If you only see the advantage of monopoly harms without analyzing the costs to the rest of us who live in society together, odds are you may be ambivalent at best to the private threat of the world’s largest corporations and the destruction they cause to the planet. I think this is an extremest position to take given out most immediate and ongoing climate-related disasters. Destroying the planet and undermining the democratic health of our country, along with fortifying racial capitalism, is what monopolies seek to do. They make laws, have the power to tax, and subject their employees to a form of aggressive, intrusive private governance all while remaining unaccountable to the public to which they serve. In the Moral Markets chapter, Teachout describes that this doesn’t have to be our fate. The crumbling and formerly unassailable “principles” of neoclassical economics are not conducive to a sustainable future and equitable economy. We can build an inclusive, fair economy by reigning in private forms of massive outsized power to quell undue political influence they hold over our collective voice.
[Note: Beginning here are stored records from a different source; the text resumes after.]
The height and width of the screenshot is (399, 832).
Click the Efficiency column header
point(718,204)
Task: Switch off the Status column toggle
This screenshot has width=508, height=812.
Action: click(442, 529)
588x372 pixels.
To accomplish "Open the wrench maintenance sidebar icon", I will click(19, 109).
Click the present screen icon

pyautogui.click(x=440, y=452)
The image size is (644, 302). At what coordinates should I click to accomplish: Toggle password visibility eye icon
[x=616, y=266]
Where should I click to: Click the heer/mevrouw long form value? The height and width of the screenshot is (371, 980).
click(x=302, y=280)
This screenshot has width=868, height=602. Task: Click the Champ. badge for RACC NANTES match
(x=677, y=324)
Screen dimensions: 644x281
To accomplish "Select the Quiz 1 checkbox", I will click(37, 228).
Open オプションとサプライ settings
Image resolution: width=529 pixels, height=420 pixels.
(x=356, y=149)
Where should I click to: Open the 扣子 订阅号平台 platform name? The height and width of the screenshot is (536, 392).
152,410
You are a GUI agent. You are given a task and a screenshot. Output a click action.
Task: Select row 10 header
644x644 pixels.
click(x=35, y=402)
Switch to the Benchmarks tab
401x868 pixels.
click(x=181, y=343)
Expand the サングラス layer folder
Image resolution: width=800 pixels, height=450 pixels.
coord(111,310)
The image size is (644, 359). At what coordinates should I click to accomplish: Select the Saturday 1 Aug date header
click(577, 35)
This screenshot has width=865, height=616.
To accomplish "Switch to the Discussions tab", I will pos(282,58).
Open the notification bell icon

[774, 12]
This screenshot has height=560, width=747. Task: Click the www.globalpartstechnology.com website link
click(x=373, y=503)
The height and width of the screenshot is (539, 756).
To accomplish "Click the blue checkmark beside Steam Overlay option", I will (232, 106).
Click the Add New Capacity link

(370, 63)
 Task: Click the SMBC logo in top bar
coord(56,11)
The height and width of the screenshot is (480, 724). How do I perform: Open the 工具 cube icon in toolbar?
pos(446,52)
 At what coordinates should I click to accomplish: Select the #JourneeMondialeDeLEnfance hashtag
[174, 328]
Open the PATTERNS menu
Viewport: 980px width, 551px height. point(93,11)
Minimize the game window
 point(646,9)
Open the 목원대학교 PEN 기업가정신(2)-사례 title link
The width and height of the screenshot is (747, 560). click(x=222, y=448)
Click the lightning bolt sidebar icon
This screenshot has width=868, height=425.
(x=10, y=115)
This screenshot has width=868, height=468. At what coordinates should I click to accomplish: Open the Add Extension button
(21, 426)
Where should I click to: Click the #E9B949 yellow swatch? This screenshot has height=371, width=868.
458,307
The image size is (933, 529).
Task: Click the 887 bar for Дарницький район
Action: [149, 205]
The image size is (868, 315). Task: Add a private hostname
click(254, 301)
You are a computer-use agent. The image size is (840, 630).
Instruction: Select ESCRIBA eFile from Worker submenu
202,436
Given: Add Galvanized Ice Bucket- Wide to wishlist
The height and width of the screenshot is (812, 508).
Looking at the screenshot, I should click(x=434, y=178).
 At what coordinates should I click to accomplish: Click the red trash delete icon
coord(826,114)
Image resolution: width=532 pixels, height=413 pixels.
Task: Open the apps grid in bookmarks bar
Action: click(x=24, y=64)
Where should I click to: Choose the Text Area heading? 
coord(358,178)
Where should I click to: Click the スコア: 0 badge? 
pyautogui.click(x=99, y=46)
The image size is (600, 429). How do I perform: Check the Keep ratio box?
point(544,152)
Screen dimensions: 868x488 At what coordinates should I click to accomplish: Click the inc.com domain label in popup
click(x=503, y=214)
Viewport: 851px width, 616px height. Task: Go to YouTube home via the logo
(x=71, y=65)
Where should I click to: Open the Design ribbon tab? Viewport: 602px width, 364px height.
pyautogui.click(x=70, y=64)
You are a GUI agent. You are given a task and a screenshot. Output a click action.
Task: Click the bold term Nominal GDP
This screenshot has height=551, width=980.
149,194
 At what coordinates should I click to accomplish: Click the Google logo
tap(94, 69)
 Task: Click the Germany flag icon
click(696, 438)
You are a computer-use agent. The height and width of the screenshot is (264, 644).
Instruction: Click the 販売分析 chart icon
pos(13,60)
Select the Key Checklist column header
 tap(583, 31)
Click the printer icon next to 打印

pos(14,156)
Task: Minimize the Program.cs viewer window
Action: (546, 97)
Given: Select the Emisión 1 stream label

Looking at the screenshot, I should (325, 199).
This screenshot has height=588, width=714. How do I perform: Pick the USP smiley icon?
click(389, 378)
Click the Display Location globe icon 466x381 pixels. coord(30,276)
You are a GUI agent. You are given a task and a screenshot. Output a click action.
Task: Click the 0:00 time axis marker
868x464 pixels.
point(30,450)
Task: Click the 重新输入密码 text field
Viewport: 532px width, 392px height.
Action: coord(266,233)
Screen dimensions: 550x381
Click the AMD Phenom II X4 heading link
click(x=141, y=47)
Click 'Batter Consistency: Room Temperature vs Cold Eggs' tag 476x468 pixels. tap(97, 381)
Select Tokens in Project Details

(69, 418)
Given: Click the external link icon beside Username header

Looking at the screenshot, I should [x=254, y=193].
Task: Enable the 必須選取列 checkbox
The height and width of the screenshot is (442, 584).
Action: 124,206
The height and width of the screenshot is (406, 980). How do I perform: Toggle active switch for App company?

We also need not to give into the attractive politics of centering ethical consumption as the primary tool for remedying this. As Teachout explains, we would be wise to more effectively advocate for change by doing the hard work of organizing and staying in the ear of elected representatives. We need not cede anymore power to Facebook by making it seem like they hold the true key to political revolution. Real change does not start in the corporate board room. Being a part of this capitalist society, much like using Facebook to stay connected to your family and friends, is not an endorsement of the system as it stands. You can advocate for change and are allowed to be dissatisfied by the economic system under which many of us suffer in the same way you’re allowed to criticize Facebook’s active promotion of right-wing extremism and misinformation and data collection practices.
Finally, Teachout’s book covers more topics like how we can use nationalization of essential infrastructure in tandem to anti-monopoly goals of breaking up behemoth corporations. She also covers how the culture of monopoly power reinforces structural racism. She also talks about several times the danger of the false binary of “consumers” vs. everyday people living as members of our broader community.
I liked this book and thought it was essential to helping me make connections between previous observations between antimonopoly and what its strict implementation means for the rest of us. I recommend picking it up, because it is a relatively quick, important read. It may also encourage you to be one driving force of change in your community. And finally, I think this book helps to show we can either save the climate or we can protect an ongoing culture of neoliberal austerity and monopolistic harm, but not both.